05.31.2013 Indorsement by Stamp Presumed an Authorized Signature to Transfer Note
BY: GILBERT "GIB" C. LAITE, III & DAVID R. DORTON
In the Matter of the Foreclosure of a Deed of Trust executed by Tonya R. Bass, No. 554PA11 (N.C. 3-8-13). In this foreclosure action, the debtor challenged whether the foreclosing bank was the holder of the note, the original of which was in fact produced on demand in court. As in many cases, the original loan had been assigned many times. Under the Uniform Commercial Code, each assignment of a note requires an endorsement from one holder to the next. The first endorsement was made by a stamp on the note and not by an original signature. Before the clerk, the debtor argued that the stamp was insufficient because the bank could not show that an authorized party had applied the stamp.
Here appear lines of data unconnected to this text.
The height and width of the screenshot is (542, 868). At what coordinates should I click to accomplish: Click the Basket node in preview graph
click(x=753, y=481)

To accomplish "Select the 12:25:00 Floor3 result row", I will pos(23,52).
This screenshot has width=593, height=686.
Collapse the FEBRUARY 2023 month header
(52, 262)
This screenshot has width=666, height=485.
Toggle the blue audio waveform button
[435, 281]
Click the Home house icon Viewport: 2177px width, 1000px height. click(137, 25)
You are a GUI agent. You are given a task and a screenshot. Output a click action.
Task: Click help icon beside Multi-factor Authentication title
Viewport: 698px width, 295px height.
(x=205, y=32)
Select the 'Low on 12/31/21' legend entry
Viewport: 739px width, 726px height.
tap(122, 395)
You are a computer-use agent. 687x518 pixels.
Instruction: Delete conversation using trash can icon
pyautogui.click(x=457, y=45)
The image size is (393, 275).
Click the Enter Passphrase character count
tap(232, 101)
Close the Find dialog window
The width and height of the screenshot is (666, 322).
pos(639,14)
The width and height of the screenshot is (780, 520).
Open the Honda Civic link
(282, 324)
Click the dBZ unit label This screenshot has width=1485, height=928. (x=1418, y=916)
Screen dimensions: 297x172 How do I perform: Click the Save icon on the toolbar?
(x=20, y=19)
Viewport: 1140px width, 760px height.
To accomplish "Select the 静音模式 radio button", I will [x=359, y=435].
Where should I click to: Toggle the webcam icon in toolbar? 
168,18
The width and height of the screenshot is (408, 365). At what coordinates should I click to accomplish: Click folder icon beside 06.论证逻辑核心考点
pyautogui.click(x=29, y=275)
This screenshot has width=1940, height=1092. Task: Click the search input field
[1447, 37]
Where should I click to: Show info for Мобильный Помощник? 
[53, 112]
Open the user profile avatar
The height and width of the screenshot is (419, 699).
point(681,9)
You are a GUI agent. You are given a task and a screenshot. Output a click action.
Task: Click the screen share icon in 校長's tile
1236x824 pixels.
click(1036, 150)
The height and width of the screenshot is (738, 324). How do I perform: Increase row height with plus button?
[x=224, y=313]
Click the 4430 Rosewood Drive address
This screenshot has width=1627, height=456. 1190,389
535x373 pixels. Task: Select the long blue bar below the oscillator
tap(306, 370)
This argument was successful before the clerk and in the Superior Court, and affirmed by the Court of Appeals. However, the Supreme Court of North Carolina reversed, finding the stamp sufficient in all respects, including satisfaction of the signature requirement. The Court explained that there is a presumption under the Uniform Commercial Code that any signature is authentic unless denied in the pleadings, and then the challenging party bears the burden of proving that it is not valid. The debtors’ allegation that there was a lack of evidence as to who in fact put the stamp on the note was insufficient. The debtor was required to produce evidence of forgery or unauthorized endorsement in order to prevail.